The ultimate goal of the aggregation algorithm is to transform the above matrix into a single vector z=[z₁,...,z_m], consisting of one (overall) value per evaluation variable. Thus, each z_j (j=1,...,m) can be interpreted as the trade-off value, agreed between the different experiments, for the variable in question. Naturally, the aggregated values are expected to take into account, in a suitable fashion, all the individual input values of vectors x_j (j=1,...,m). The choice of aggregation operator is crucial, therefore. Some aggregation operators can lead to a significant loss of information since their values can be greatly influenced by extreme scores (arithmetic mean), while others are penalizing too much for low-scoring outliers (geometric and harmonic means). A possible and quite straightforward solution to the described problem is to use different aggregation operators in order to find some trade-off between their conflicting behavior. In this way, different aspects of the input values will be taken into account during the aggregation process.

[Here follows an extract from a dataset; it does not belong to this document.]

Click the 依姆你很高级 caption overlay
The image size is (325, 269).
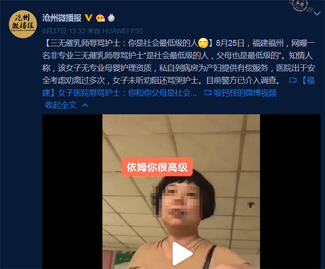pyautogui.click(x=157, y=167)
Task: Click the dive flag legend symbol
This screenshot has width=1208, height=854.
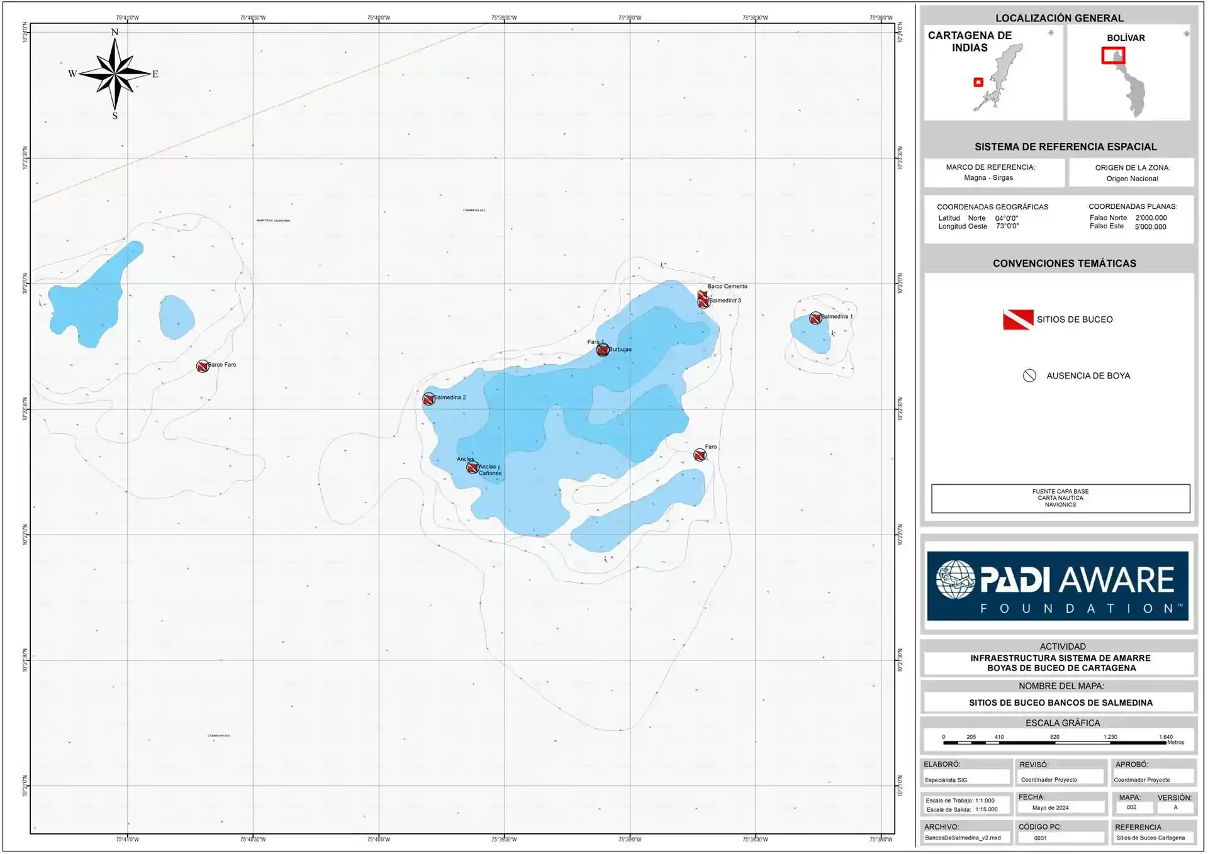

We suggested in Tsiporkova and Boeva (2004) a hybrid aggregation process employing a set of k different aggregation operators. The values of matrix X can initially be combined by aggregating in parallel the values of each vector x_j (j=1,...,m) with these k aggregation operators. Consequently, a new matrix Y=[y₁,...,y_m] of m column vectors, each of k values (one per aggregation operator), is generated. This new matrix can be aggregated again by applying in parallel the k aggregation operators on each vector y_j (j=1,...,m) and thus generating a new matrix. In this way, each interaction step is modeled via k parallel aggregations applied over the results of the previous step.¹

Thus, the final result is obtained after passing a few layers of aggregation. At the first layer, we have the list of initial values that are to be combined. Using a vector of aggregation operators new values are obtained and the next step is to combine these new values again using the given aggregation operators. This process needs to be repeated again and again until the difference between the values produced for the different variables, or the maximum and minimum values in each column of the currently calculated matrix are small enough to stop further aggregation. In (Tsiporkova and Boeva, 2004, 2006, 2007a), we have shown that any recursive aggregation process, defined via a set of continuous and strict-compensatory aggregation operators, following the algorithm described herein is convergent. For instance, any weighted mean operator with non-zero weights is continuous and strict compensatory. Analogously, all power means are continuous and strict compensatory. Power means are for example the arithmetic, geometric and harmonic means.²

2.3 DTW algorithm
The DTW alignment algorithm aims at aligning two sequences of feature vectors by warping the time axis iteratively until an optimal match (according to a suitable metrics) between the two sequences is found. It was developed originally for speech recognition applications (Sakoe and Chiba, 1978). Due to its flexibility, DTW has been widely used in many scientific disciplines including several computational biology studies (Aach and Church, 2001; Criel and Tsiporkova, 2006; Hermans and Tsiporkova, 2007). A detail explanation of DTW algorithm can be found in Hermans and Tsiporkova (2007), Sakoe and Chiba 1978), Sankoff and Kruskal (1983). Therefore, the description following below is restricted to the relevant steps of the algorithm.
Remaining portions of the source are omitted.